Tuesday, October 19, 2010

Everything Comes & Goes

Michelle Branch has a new EP out..."Everything Comes & Goes"...her first solo album since 'Hotel Paper'....she's someone I've loved for a long time, heck, even followed her foray into the country music scene with Jessica Harp, whom I also love. One of the reasons I love Michelle so much is her songwriting ability. Few artists have made more sense to me, through verse, than she has. She's been there in my happiest of moments, and she's been there through my saddest of moments. There are times I have a pure elation when I hear her, and there are times I just wanna break down and cry upon hearing her voice. My favorite song of all time, is a Michelle Branch song. The lyrics to that song ring more true than any song I've ever heard, and I've heard a lot of songs. It's for reasons like this, that I love her so.

Everything comes & goes....waited years for this album to come out. Waited nearly as long seemingly for those lyrics to be proven wrong. In my own life, I'm suffering through that right now. I came to the realization a long time ago that everything, does in fact, come and go...that's life anyways isn't it? Whether we're talking about family that eventually die, or your job...or anything really. It all ends up the same...coming, then going. While we're alive anyways, it's nice when things come...and stay. It's even nice sometimes when they come, then go, then return. What isn't nice, is that sometimes things come, and go, and stay gone. Worse still, things come, then go, then come, and then stay, but in a different capacity than what you're used to. Yes, I talk in circles. I'm the king of circumvention when it comes to writing blogs. Oh well.

What happened today really should make me elated. Something that went, came back. Just so happens it's not making me happy. I feel in some respect, God is simply making fun of me. Teasing me even. I feel like Eve before she eats the apple...it's dangled, and that moment of temptation is both the greatest and worst feeling of joy and dread possible. Ultimately Eve eats the apple, and things turn out poorly. I had this apple dangled in front of me today, and I ate it. Though things didn't turn out as poorly for me, I feel no less sense of emptiness from eating that apple, than she did.

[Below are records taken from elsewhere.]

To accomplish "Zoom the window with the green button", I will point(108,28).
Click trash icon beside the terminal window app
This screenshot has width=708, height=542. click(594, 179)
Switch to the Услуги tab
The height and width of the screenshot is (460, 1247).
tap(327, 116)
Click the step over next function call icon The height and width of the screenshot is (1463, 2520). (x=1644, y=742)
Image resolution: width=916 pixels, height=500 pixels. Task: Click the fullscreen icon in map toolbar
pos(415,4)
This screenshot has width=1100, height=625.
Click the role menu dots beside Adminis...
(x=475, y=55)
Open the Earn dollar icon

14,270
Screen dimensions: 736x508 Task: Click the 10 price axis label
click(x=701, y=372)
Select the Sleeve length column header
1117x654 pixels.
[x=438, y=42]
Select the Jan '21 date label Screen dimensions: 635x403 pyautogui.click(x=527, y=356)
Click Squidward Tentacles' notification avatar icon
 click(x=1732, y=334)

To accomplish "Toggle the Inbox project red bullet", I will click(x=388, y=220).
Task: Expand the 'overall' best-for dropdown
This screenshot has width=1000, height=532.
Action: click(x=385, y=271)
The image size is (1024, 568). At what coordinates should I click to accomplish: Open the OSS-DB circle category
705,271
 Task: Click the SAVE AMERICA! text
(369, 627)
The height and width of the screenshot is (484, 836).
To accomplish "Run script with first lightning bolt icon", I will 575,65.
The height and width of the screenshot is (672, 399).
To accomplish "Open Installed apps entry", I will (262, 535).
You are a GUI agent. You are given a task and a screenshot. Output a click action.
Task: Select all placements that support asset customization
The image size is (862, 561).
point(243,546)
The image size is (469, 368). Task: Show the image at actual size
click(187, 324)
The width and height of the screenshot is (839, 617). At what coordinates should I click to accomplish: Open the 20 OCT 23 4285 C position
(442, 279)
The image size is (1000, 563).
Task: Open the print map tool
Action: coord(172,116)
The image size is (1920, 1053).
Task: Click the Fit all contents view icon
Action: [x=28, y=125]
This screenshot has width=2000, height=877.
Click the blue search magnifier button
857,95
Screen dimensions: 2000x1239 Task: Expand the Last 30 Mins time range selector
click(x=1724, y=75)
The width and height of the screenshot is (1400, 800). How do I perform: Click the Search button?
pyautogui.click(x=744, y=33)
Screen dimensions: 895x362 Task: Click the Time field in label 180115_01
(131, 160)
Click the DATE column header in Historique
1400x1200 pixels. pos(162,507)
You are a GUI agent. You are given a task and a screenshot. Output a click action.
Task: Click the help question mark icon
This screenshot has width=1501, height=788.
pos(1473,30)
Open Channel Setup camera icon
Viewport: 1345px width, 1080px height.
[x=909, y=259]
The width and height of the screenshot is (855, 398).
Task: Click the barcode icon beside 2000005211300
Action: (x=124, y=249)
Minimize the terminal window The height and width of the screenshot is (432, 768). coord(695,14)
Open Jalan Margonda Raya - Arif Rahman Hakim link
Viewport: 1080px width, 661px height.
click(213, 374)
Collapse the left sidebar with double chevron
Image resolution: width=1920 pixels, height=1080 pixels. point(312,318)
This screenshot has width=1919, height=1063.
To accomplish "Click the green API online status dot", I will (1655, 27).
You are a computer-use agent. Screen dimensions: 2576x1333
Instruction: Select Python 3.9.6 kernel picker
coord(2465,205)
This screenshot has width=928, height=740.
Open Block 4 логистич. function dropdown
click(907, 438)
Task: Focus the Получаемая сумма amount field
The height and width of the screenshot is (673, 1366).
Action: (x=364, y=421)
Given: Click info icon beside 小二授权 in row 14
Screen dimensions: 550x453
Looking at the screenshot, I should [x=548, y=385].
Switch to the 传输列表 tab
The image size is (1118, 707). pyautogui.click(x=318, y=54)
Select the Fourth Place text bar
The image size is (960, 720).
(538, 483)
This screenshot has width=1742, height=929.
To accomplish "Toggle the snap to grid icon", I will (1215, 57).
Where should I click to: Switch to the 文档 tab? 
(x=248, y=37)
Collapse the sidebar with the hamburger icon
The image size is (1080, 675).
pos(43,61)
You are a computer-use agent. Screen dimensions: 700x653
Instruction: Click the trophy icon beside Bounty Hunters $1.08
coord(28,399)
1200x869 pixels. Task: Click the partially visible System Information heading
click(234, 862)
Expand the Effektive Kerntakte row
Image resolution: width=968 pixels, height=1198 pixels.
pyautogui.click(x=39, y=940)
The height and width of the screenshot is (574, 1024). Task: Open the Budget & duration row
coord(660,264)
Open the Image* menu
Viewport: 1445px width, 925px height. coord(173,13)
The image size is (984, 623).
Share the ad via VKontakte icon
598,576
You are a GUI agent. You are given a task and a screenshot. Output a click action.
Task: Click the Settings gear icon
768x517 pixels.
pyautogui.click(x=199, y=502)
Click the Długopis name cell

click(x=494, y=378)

My sparkle, that part of me is gone. And it's not coming back. Though Holly likes to think it will one day, it's not. I thought I knew the root of the problem, where it went, who took it...but I was wrong. I learned today why it left, who it left with, and why it won't ever be coming back. I'm not really looking forward to 6 pm tonight, but alas, it's the moment I've been waiting for , for so long.

Though I've been ripe for change, I can't help but be me. That's who I am, and that's who I'll continue to be. I have pride, but I've never let pride get in the way of saying how I actually feel. Today will be no different. In fact, today, a day that really should be the most different day in a very long time, is exactly the same as yesterday, and as tomorrow will be. That's life.